> **Task instructions**:
In the Marker documentation, what is the default value of the overlap query parameter, and what does it count?

Source document Block Start

Marker
Marker converts documents (PDF, DOCX, PPTX, images, etc.) into clean Markdown, JSON, or HTML, with support for structured data extraction, table/form parsing, image extraction, and optional LLM-based accuracy enhancements.
Endpoint
POST /api/v1/services/process-document?chunk_size=500&overlap=15
Request Format
Sent as multipart/form-data
.
Headers
- X-Original-Filename: Original file name (supporting Unicode names such as Hebrew)
- Content-Type: Must match the uploaded file type (e.g.
application/pdf
)
Query Parameters
Name | Type | Default | Description |
---|---|---|---|
chunk_size | number | 500 | Number of tokens per chunk |
overlap | number | 15 | Number of overlapping tokens between chunks |
Response Format
The response is returned as a parsed file, extracted and divided into chunks according to the specified chunk_size
and overlap
.
Each chunk contains a segment of the document's content, formatted for further processing or embedding.
Example cURL Usage
English filename:
curl --location 'https://8ehqmu89grlsbn-8001.proxy.runpod.net/services/process-document?chunk_size=500&overlap=15' \
--header 'X-Original-Filename: myfile' \
--header 'Content-Type: application/pdf' \
--data-binary '@/path/to/myfile.pdf'
Hebrew filename:
curl --location 'https://8ehqmu89grlsbn-8001.proxy.runpod.net/services/process-document?chunk_size=500&overlap=15' \
--header 'X-Original-Filename: %D7%9E%D7%A1%D7%9E%D7%9A' \
--header 'Content-Type: application/pdf' \
--data-binary '@/path/to/מסמך.pdf'
Supported File Types
.pdf
.docx
.pptx
.xlsx
.html
.epub
- Image formats:
.png
,.jpg
,.jpeg
,.tiff
, etc.
Notes
- Marker automatically detects your Torch device (CPU, GPU, or MPS).

Source document Block End
Data Block Start

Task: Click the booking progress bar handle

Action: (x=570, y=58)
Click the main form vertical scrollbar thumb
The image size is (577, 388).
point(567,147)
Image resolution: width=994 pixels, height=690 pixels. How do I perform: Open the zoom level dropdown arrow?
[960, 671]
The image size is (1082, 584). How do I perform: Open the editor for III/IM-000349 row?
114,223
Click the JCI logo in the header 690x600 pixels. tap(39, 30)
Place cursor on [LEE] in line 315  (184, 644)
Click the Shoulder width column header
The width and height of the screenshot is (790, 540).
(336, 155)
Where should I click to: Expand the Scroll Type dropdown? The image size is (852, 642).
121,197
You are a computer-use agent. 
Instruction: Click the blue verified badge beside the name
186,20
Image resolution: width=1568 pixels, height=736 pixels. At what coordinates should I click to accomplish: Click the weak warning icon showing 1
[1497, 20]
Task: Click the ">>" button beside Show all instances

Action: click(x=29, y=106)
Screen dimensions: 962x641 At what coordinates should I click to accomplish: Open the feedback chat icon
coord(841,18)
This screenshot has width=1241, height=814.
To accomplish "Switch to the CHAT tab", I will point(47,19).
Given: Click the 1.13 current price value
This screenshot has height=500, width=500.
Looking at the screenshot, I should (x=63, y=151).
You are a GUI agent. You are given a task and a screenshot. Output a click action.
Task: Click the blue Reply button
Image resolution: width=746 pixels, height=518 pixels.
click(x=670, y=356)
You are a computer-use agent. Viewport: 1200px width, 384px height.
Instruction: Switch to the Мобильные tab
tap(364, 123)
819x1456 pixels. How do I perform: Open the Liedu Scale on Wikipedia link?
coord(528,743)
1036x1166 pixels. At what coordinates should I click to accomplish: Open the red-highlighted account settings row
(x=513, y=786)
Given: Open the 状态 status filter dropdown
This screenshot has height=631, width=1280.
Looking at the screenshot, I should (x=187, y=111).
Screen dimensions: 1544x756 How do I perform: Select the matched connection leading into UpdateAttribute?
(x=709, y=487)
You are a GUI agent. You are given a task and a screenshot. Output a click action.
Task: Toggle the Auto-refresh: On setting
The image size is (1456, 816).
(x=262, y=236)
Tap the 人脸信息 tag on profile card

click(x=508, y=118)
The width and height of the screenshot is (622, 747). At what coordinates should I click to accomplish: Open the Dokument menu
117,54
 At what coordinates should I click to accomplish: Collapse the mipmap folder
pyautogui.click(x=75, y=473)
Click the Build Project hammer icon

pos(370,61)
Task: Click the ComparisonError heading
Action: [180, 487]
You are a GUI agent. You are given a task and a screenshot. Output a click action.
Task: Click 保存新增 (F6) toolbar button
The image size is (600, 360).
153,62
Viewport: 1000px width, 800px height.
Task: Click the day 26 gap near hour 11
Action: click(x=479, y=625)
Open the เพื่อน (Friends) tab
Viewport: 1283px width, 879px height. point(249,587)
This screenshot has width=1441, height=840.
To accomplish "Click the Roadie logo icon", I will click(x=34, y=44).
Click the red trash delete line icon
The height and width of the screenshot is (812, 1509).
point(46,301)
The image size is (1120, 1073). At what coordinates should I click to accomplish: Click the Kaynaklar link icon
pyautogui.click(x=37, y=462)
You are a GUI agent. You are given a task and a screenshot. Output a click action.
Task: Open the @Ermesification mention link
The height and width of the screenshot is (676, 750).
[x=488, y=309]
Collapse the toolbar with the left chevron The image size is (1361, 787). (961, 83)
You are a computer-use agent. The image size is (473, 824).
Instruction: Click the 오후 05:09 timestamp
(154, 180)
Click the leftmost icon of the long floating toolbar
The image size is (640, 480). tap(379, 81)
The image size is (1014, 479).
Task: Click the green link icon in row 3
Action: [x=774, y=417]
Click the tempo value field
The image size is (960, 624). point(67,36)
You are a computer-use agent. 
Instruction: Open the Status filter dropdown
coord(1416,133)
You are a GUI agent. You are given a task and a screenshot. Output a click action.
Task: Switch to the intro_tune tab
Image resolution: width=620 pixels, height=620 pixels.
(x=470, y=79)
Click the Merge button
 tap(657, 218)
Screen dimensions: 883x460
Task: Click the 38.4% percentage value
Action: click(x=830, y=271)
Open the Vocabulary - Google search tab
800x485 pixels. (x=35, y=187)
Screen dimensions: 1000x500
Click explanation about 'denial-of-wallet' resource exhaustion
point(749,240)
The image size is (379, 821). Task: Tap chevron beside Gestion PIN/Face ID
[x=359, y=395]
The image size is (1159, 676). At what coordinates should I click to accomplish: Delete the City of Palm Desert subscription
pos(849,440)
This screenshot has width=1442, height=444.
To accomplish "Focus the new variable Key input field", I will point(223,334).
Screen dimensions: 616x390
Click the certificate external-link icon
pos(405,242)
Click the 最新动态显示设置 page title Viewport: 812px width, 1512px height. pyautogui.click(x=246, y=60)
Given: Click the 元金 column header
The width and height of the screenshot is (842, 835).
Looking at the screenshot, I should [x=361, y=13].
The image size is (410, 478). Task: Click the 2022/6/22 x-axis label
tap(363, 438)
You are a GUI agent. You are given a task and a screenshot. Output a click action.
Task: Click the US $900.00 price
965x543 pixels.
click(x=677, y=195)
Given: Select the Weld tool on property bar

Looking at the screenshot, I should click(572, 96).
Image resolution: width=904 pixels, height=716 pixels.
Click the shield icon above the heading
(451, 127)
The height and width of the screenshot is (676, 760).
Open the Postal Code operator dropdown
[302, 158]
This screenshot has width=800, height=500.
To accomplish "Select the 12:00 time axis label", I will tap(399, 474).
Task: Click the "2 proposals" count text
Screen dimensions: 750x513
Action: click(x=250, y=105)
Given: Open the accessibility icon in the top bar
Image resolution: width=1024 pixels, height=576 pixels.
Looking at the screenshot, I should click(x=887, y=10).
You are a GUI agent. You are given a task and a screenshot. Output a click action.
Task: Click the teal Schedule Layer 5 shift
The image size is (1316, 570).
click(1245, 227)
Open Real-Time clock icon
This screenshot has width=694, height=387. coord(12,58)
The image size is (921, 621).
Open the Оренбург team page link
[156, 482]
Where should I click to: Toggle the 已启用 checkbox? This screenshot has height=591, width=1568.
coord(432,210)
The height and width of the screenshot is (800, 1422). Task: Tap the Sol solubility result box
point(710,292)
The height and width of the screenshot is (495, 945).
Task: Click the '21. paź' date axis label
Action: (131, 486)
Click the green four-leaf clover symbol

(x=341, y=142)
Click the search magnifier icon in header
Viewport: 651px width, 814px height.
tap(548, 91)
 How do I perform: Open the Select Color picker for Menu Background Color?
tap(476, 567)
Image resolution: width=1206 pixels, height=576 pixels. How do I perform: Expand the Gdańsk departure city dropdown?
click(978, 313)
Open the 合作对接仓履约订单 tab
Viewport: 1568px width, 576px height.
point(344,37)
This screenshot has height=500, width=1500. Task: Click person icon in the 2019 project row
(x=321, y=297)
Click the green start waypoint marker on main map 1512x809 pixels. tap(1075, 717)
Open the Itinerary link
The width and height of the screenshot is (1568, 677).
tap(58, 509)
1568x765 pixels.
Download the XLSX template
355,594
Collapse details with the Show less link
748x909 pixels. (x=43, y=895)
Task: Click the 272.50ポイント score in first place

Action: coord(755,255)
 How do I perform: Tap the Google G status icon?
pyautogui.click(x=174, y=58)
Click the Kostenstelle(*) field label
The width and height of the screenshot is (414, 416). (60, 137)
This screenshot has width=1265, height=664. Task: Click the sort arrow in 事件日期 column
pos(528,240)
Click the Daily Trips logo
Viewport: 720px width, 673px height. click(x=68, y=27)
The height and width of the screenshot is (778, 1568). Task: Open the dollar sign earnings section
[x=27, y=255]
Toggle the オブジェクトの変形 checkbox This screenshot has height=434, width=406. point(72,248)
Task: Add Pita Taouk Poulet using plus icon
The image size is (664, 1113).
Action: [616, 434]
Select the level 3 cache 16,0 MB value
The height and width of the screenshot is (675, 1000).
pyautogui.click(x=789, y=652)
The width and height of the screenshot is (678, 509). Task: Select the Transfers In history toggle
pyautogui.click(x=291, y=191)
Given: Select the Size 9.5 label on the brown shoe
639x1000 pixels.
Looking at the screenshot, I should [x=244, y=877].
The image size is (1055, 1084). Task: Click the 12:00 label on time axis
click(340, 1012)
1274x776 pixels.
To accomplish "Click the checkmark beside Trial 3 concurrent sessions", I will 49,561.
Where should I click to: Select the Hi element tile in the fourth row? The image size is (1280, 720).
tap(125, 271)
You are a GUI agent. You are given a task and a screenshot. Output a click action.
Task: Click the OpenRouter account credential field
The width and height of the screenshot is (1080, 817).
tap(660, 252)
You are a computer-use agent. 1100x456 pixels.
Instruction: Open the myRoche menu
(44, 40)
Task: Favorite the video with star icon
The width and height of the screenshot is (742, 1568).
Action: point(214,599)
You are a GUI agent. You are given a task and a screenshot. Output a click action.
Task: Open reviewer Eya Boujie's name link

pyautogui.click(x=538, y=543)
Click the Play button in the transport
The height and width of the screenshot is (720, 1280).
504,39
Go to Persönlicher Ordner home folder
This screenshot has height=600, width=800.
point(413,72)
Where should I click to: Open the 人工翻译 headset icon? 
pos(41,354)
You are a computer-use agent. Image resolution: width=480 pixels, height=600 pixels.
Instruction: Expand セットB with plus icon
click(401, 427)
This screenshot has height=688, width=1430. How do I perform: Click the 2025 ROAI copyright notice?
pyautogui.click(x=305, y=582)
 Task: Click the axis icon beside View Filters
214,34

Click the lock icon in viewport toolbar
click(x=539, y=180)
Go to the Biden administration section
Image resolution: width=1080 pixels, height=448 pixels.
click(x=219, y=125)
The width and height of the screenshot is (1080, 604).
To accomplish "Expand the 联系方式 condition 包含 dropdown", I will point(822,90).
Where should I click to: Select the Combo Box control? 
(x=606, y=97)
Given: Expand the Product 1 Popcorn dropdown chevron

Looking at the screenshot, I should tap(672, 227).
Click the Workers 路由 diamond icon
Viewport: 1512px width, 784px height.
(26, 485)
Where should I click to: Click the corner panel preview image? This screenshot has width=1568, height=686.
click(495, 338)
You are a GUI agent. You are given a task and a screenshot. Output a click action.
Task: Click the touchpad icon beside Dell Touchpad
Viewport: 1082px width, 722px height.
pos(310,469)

Data Block End

> **Output below**:
The default is 15, and it counts the overlapping tokens between chunks.